◆ **The problem**: Of the lines below, count those containing the word "agent". Reply with the number alone.

◆ **Records provided**:
((
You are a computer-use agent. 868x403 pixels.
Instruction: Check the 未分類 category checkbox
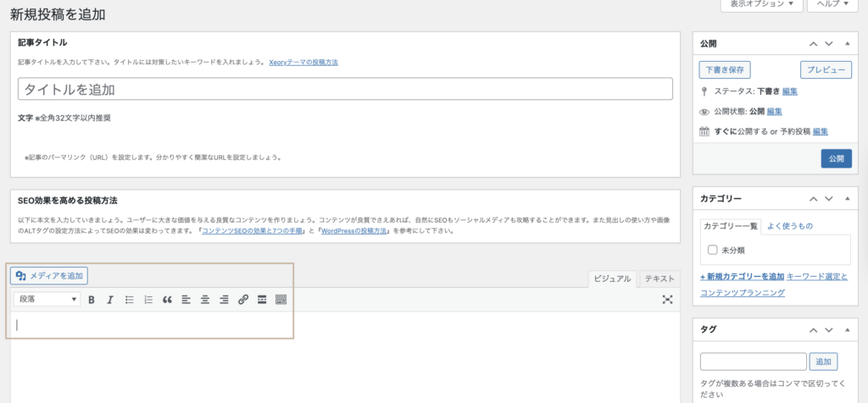click(x=712, y=251)
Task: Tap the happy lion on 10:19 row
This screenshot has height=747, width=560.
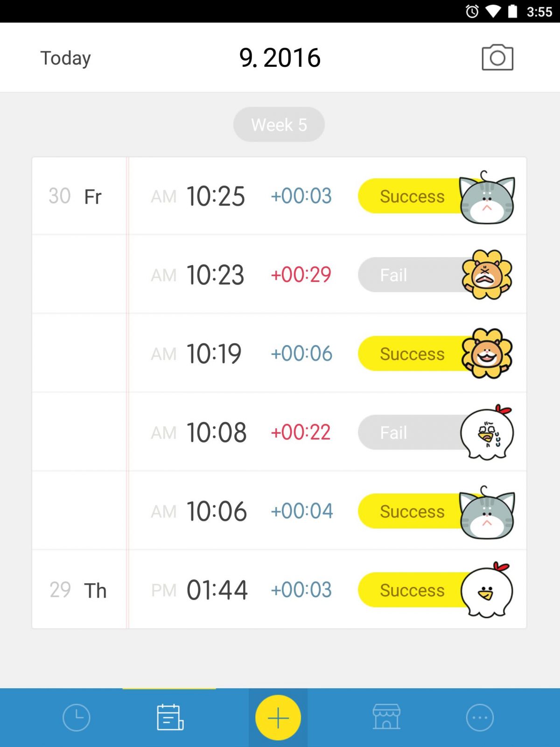Action: 487,353
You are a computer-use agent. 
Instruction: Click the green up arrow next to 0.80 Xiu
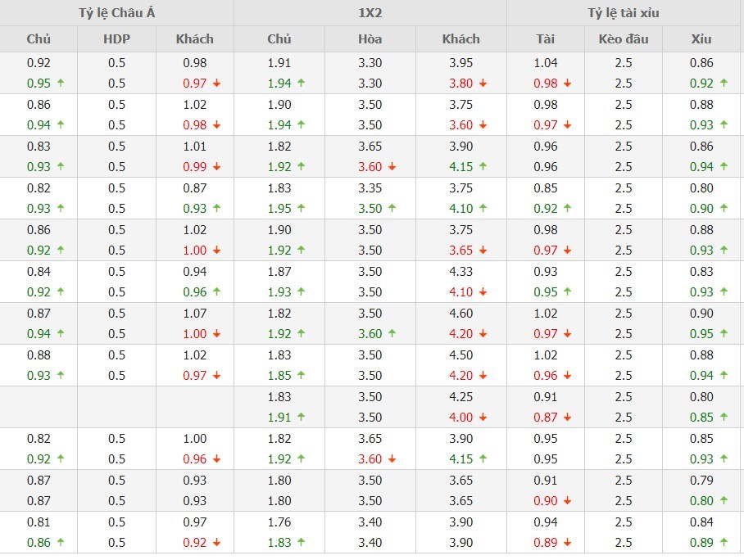point(724,501)
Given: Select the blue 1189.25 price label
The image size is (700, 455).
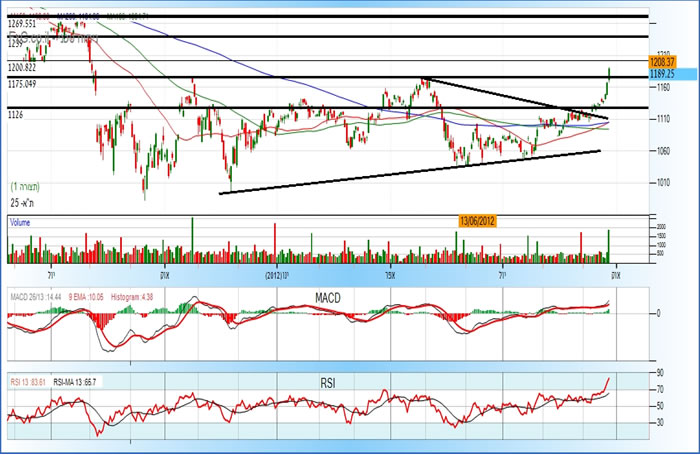Looking at the screenshot, I should 662,74.
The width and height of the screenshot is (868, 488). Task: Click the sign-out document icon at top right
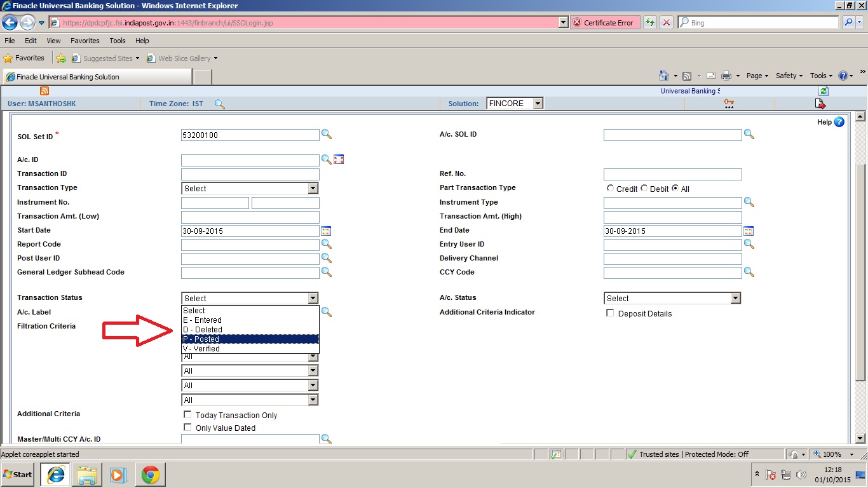pos(820,104)
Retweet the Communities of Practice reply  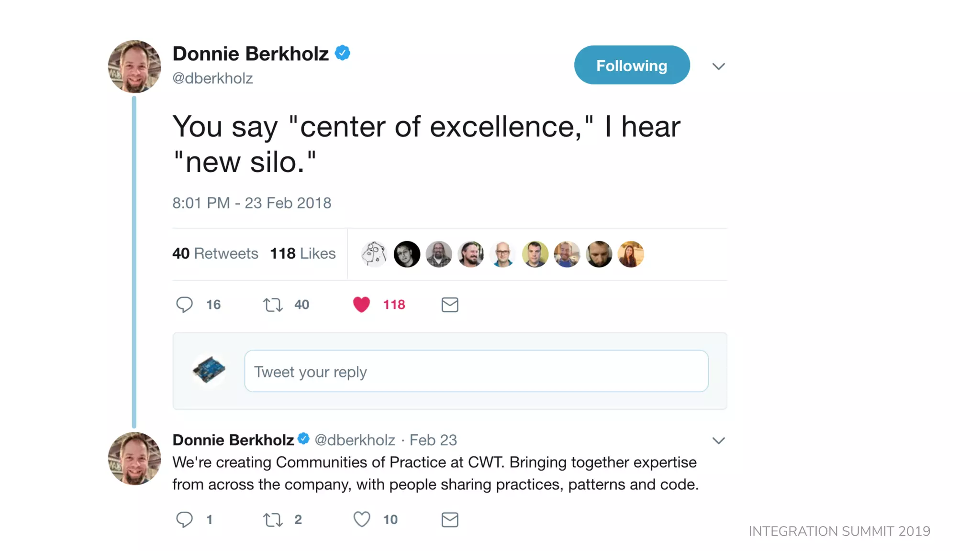click(x=273, y=519)
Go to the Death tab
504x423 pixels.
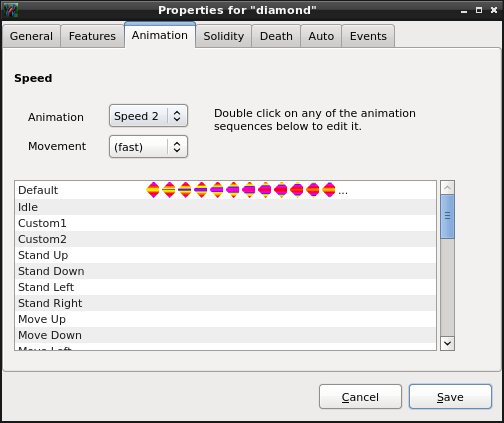tap(276, 36)
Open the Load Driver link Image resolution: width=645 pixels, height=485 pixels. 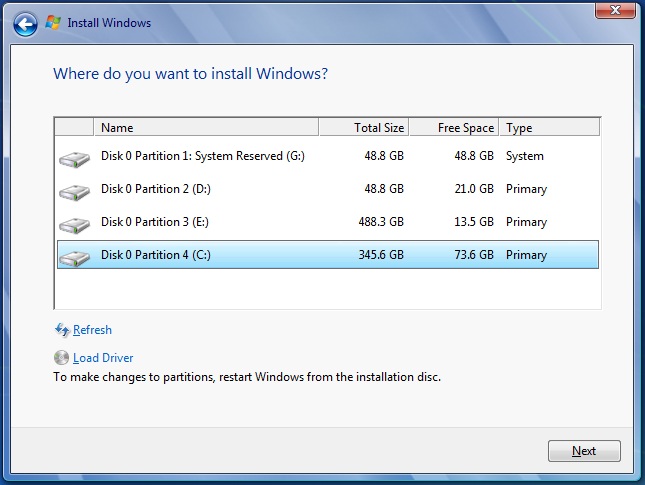pyautogui.click(x=103, y=358)
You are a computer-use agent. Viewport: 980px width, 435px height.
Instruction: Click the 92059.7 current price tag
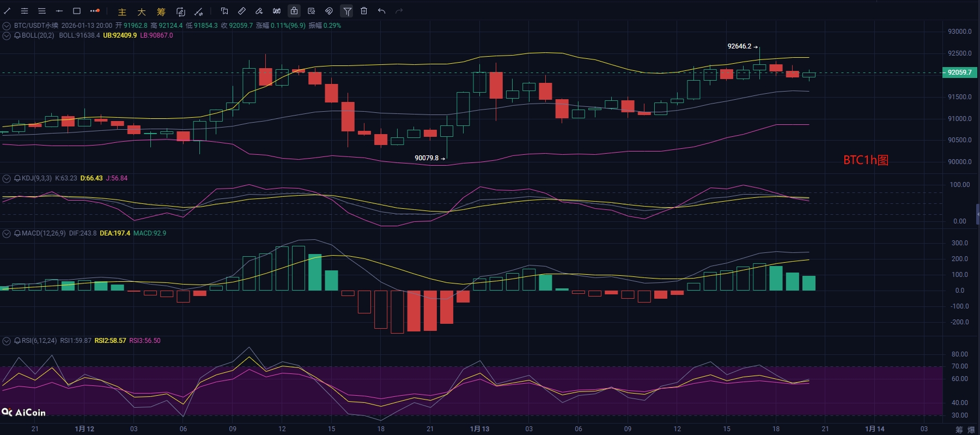click(x=959, y=73)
))
◆ **Solution to this problem**: 3